▶ _Brief_
Scan the data below and pick out the lines containing the word "database".

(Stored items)
---

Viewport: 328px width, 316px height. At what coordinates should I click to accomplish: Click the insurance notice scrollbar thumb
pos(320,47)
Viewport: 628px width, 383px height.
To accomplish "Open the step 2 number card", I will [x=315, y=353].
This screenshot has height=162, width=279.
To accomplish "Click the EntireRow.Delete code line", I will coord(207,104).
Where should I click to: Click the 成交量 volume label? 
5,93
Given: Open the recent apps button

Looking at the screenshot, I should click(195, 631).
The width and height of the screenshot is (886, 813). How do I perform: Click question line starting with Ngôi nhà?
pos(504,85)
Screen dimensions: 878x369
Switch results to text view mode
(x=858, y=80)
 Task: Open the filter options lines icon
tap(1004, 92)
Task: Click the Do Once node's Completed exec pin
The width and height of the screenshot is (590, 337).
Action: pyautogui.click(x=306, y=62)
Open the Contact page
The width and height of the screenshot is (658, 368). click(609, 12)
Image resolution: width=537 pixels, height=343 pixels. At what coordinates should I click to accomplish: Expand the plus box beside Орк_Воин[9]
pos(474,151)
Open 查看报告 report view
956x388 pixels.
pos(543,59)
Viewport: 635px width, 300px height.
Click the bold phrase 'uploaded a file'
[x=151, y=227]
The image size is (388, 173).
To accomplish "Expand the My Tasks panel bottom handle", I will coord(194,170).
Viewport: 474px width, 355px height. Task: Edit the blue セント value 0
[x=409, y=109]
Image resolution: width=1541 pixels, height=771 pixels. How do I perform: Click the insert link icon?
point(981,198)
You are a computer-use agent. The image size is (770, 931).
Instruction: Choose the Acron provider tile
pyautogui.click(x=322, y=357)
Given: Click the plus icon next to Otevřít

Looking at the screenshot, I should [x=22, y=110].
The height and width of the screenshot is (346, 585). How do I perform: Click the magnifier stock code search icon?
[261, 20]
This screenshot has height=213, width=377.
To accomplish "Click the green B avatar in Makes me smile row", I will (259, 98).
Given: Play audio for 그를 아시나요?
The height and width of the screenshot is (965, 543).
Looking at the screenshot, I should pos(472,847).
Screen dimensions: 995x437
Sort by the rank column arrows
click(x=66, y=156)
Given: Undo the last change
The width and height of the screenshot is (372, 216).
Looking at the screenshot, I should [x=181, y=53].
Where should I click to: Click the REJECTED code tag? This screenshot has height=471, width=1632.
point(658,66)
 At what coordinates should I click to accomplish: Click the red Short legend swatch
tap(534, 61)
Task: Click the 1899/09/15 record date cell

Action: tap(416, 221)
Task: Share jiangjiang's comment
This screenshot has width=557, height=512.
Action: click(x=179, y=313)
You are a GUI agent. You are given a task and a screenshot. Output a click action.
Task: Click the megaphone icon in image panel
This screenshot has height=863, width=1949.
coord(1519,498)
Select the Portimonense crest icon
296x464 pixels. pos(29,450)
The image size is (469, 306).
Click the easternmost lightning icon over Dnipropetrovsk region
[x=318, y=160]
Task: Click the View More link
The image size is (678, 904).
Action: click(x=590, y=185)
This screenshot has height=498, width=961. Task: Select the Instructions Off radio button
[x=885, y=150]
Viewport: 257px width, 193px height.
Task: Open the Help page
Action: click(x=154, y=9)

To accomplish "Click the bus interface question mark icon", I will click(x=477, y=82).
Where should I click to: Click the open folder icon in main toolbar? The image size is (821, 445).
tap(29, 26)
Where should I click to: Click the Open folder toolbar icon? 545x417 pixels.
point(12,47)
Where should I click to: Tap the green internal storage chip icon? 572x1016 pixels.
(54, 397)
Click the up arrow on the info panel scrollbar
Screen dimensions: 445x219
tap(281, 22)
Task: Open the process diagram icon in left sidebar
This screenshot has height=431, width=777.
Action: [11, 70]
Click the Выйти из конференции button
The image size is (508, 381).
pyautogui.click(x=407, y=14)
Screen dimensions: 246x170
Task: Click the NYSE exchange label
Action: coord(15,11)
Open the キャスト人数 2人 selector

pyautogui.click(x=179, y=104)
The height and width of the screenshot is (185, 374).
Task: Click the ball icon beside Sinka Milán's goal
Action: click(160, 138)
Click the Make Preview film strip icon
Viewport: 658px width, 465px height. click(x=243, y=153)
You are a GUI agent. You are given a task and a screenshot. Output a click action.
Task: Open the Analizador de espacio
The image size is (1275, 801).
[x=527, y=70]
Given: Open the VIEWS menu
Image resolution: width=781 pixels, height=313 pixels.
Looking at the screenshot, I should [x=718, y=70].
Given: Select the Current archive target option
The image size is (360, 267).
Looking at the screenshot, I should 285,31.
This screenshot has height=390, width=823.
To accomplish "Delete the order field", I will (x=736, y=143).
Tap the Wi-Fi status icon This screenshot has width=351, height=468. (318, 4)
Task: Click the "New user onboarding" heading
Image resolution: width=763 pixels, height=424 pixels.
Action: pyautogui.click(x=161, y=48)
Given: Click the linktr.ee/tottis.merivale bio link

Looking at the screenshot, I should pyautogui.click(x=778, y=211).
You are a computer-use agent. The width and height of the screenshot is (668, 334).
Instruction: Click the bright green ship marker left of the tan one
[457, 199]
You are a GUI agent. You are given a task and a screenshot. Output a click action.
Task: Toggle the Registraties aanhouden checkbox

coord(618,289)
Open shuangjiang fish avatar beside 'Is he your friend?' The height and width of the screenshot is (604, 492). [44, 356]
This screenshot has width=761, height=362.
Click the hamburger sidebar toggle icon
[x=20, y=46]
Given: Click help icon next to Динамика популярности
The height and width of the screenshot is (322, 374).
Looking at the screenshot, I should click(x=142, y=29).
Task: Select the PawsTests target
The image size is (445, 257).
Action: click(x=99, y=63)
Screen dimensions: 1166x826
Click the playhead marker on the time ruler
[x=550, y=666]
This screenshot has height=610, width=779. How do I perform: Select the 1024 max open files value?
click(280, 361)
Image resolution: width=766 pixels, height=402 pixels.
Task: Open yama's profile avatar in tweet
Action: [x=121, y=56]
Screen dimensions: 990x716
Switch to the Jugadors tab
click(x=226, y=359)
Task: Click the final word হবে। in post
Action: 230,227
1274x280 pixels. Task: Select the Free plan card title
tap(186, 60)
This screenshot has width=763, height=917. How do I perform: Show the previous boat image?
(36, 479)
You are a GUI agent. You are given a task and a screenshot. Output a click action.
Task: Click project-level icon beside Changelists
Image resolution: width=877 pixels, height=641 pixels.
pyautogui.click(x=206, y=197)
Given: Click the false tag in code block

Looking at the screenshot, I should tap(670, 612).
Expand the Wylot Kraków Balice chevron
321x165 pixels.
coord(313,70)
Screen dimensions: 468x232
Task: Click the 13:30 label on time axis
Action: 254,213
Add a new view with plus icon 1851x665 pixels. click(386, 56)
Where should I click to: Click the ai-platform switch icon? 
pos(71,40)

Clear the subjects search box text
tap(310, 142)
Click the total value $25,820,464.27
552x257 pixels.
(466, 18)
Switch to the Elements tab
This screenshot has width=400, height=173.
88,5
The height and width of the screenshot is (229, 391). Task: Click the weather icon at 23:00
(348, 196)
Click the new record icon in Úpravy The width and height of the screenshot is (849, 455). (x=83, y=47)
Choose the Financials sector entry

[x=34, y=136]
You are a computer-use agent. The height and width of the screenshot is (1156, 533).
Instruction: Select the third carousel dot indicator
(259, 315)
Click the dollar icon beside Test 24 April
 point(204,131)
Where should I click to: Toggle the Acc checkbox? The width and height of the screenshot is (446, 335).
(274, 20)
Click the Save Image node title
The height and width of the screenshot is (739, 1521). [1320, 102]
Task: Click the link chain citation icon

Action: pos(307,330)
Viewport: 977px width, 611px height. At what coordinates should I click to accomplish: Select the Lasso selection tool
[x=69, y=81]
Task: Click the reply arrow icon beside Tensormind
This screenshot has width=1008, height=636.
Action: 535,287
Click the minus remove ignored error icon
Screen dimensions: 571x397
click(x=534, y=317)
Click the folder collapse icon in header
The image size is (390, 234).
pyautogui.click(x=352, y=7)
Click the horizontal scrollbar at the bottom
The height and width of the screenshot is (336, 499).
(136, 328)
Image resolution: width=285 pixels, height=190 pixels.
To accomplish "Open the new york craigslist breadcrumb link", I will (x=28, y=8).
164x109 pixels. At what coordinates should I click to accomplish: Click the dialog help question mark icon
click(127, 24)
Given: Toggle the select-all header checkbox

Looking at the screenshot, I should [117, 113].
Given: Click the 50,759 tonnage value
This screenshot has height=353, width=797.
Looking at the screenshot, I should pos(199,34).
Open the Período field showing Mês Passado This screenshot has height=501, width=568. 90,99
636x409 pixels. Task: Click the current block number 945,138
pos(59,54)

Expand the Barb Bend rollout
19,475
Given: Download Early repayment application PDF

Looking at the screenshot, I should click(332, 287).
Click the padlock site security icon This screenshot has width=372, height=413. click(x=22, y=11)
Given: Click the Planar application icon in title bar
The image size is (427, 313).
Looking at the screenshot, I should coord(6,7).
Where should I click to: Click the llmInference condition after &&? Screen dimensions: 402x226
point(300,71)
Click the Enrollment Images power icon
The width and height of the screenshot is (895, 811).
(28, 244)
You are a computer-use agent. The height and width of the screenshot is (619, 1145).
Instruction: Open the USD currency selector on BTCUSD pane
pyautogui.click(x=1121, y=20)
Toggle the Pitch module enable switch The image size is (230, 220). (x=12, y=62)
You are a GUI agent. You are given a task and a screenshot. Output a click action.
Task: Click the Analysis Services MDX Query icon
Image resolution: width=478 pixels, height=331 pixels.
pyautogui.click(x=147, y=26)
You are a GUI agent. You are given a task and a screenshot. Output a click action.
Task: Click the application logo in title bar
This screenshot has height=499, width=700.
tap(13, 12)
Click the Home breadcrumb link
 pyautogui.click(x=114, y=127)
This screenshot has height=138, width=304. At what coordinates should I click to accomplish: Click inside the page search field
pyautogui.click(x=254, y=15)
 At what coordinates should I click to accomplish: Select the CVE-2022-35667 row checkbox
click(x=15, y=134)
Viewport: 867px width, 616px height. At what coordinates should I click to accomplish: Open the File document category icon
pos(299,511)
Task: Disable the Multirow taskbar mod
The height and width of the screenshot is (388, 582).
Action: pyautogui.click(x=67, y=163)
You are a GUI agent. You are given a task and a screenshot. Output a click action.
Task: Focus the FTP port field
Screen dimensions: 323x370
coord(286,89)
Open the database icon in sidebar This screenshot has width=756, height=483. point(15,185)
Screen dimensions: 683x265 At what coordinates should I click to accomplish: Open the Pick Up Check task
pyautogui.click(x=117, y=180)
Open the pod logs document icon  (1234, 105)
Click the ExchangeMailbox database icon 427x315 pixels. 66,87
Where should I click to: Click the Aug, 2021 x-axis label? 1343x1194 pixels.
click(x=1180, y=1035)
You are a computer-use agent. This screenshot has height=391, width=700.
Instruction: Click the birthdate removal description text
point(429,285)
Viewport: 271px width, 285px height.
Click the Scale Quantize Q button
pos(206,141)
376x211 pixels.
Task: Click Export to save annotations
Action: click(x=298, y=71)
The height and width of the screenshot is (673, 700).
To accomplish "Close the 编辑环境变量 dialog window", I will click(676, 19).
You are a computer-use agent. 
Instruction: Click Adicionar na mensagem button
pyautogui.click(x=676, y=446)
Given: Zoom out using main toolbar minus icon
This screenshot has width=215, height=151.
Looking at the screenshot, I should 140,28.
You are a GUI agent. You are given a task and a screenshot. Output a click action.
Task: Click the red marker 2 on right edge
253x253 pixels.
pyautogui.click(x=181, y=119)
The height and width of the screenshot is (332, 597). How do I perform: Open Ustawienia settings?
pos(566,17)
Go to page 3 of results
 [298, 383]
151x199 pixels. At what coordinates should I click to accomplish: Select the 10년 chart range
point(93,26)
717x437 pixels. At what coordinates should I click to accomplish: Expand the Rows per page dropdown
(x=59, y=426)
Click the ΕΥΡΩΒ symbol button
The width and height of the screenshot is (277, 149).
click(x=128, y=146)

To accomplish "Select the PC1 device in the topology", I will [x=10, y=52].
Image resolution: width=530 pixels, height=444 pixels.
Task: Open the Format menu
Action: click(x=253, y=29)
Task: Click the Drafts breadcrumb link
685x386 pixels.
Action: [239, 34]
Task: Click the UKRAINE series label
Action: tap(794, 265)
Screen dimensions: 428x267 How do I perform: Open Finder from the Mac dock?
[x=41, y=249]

---

▶ _Solution to this task_
Open the database icon in sidebar This screenshot has width=756, height=483. point(15,185)
Click the ExchangeMailbox database icon 427x315 pixels. 66,87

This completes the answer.